For the seventh episode of the Outland Institute Radio Show we were joined by comedian, actor, musician and New Zealander Alan Brough. It was a pleasure to have him in the studio, as we chatted about Spicks & Specks, growing up, acting, terrible stories, and Alan’s pearls of wisdom such as “What day isn’t made better by Haysi Fantayzee?”. You can hear the full interview by downloading it from here, but here are some highlights:

Every time I mentioned you were coming in, people would say “That Alan Brough, I’d like to hug him”. Are you Australia’s most huggable comedian?

I never really thought about it before, but I’m willing to test that out. I do – after I’ve had a couple of glasses of red wine – and anyone who knows me will know that’s very seldom – I do like to hug people. Particularly small people. Just lifting them up, picking them up and holding on to them. Rove McManus is good for that. Not for name-dropping, but he was the first tiny person who sprung to mind. But that area of person. I love to pick them up. Cos they’re helpless. They can struggle all they like, but they’re like a salmon caught in the claw of a bear.

You and Myf Warhurst seem incredibly nice on Spicks & Specks, are you like that in real life?

If this is possible, Myf is even nicer in real life than she is on the telly. It’s quite difficult to understand. I thought it was physically impossible to be nicer than she comes across on the TV, but she is. I, on the other hand, am just sad. And when I’m not sad I’m fuelled with a rage that comes from an incalculable depth.

But that’s comedy, isn’t it? Many comedians seem to be bitter, nasty individuals who hide behind a thin veneer of humour…

My veneer is being redone at the moment, so it’s just pure rage for me.
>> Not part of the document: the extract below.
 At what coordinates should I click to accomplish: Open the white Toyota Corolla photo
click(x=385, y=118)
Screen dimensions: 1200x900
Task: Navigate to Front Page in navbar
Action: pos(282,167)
Everyone on the show – bar me – is genuinely nice, and we do get on extremely well. And to be perfectly honest I don’t see the point in people being awful to each other on the television. You get enough of that in life, from your family, from people on the tram, in bars… I was reading about Masterchef, and someone said what they loved about it was that you wanted these people to be your friends. As opposed to a lot of reality shows where you want to find these people and kill them.